▶ [CONSIGNE]:
Reprenez les entrées, du début jusqu'à la ligne qui contient « pyautogui.click(x=11, y=210) » incluse, en renommant « data point » en « plot point » et sans rien modifier d'autre. Omettez les images dans votre réponse, s'il vous plaît.
··· DONNÉES À UTILISER ···
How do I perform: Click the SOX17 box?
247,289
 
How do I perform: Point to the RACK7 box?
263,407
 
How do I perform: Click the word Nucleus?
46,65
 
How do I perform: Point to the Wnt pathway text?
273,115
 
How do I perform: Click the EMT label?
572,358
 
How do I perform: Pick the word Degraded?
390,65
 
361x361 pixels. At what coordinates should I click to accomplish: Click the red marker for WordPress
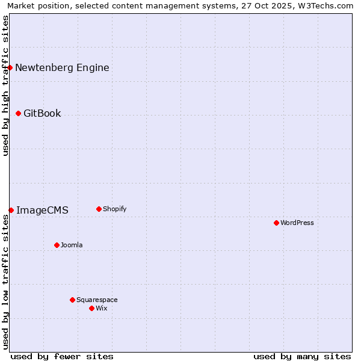pyautogui.click(x=276, y=223)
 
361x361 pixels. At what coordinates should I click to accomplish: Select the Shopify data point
pyautogui.click(x=99, y=209)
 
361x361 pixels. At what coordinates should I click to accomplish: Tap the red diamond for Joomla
pyautogui.click(x=57, y=245)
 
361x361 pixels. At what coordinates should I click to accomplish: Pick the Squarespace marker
pyautogui.click(x=72, y=300)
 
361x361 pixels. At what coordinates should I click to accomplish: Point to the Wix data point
pyautogui.click(x=91, y=308)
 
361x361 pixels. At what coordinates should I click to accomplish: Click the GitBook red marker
pyautogui.click(x=18, y=113)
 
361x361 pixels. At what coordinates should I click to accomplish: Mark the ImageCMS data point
pyautogui.click(x=11, y=210)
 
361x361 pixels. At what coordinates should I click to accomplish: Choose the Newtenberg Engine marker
pyautogui.click(x=10, y=67)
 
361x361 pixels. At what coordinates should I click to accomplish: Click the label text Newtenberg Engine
pyautogui.click(x=62, y=67)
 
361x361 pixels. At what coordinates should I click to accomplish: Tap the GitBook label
pyautogui.click(x=42, y=113)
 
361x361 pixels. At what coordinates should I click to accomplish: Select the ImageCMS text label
pyautogui.click(x=42, y=210)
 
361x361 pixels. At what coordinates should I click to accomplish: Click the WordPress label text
pyautogui.click(x=297, y=223)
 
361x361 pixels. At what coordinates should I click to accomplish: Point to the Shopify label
pyautogui.click(x=115, y=209)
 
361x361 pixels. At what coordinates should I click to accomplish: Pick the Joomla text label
pyautogui.click(x=72, y=245)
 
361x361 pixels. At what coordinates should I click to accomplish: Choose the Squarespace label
pyautogui.click(x=97, y=300)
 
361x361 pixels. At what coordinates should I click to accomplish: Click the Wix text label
pyautogui.click(x=102, y=308)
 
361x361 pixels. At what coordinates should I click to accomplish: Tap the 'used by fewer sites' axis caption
pyautogui.click(x=62, y=356)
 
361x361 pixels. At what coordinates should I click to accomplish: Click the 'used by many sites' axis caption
pyautogui.click(x=302, y=356)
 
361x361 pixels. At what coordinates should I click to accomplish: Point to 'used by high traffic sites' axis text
pyautogui.click(x=6, y=85)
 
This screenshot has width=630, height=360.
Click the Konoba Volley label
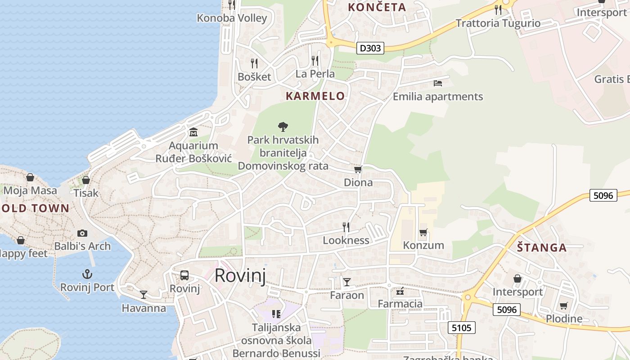pos(232,18)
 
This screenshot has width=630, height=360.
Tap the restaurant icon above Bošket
pos(254,63)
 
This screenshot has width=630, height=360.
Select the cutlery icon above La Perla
pos(315,60)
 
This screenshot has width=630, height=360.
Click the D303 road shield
pos(370,48)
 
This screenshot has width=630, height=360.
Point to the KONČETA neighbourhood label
pos(377,7)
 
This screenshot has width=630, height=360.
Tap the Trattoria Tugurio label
pos(498,23)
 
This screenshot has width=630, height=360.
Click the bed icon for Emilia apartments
pos(438,83)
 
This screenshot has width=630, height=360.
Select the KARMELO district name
pos(315,96)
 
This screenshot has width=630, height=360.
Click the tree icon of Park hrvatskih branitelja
pos(283,127)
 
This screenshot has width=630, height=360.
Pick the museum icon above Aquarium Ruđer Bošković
pos(194,132)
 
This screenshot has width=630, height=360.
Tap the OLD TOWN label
pos(35,208)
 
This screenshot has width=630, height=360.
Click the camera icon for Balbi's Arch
pos(82,233)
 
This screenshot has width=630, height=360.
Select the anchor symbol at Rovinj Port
pos(87,274)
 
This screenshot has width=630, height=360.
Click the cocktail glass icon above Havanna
pos(144,295)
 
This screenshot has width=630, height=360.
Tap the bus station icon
pos(184,275)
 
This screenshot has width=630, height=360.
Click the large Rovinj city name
pos(240,275)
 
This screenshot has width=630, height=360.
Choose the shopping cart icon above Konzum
pos(423,233)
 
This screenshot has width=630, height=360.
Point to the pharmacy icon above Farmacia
pos(400,291)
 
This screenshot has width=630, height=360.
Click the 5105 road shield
pos(462,328)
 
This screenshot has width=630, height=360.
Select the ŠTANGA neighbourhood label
pos(541,248)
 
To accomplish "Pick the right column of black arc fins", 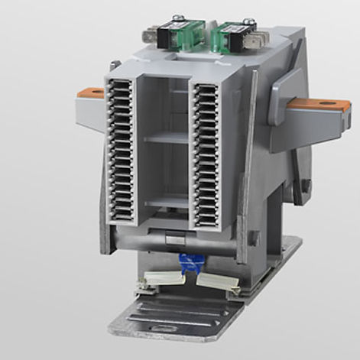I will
···
▶ [RÉPONSE CORRECTE]:
How do I perform: Click the SOX17 box?
247,289
 
How do I perform: Point to the RACK7 box?
263,407
 
How do I perform: Click the word Nucleus?
46,65
 
How do I perform: Point to the Wnt pathway text?
273,115
 
How do I perform: Click the EMT label?
572,358
 
How do I perform: Pick the word Degraded?
390,65
 
361x361 pixels. At what coordinates should I click to accomplish: Click the red marker for WordPress
pyautogui.click(x=276, y=223)
 
361x361 pixels. At what coordinates should I click to accomplish: Select the Shopify plot point
pyautogui.click(x=99, y=209)
 
361x361 pixels. At what coordinates should I click to accomplish: Tap the red diamond for Joomla
pyautogui.click(x=57, y=245)
 
361x361 pixels. At what coordinates should I click to accomplish: Pick the Squarespace marker
pyautogui.click(x=72, y=300)
 
361x361 pixels. At what coordinates should I click to accomplish: Point to the Wix plot point
pyautogui.click(x=91, y=308)
 
361x361 pixels. At what coordinates should I click to accomplish: Click the GitBook red marker
pyautogui.click(x=18, y=113)
 
361x361 pixels. At what coordinates should I click to accomplish: Mark the ImageCMS plot point
pyautogui.click(x=11, y=210)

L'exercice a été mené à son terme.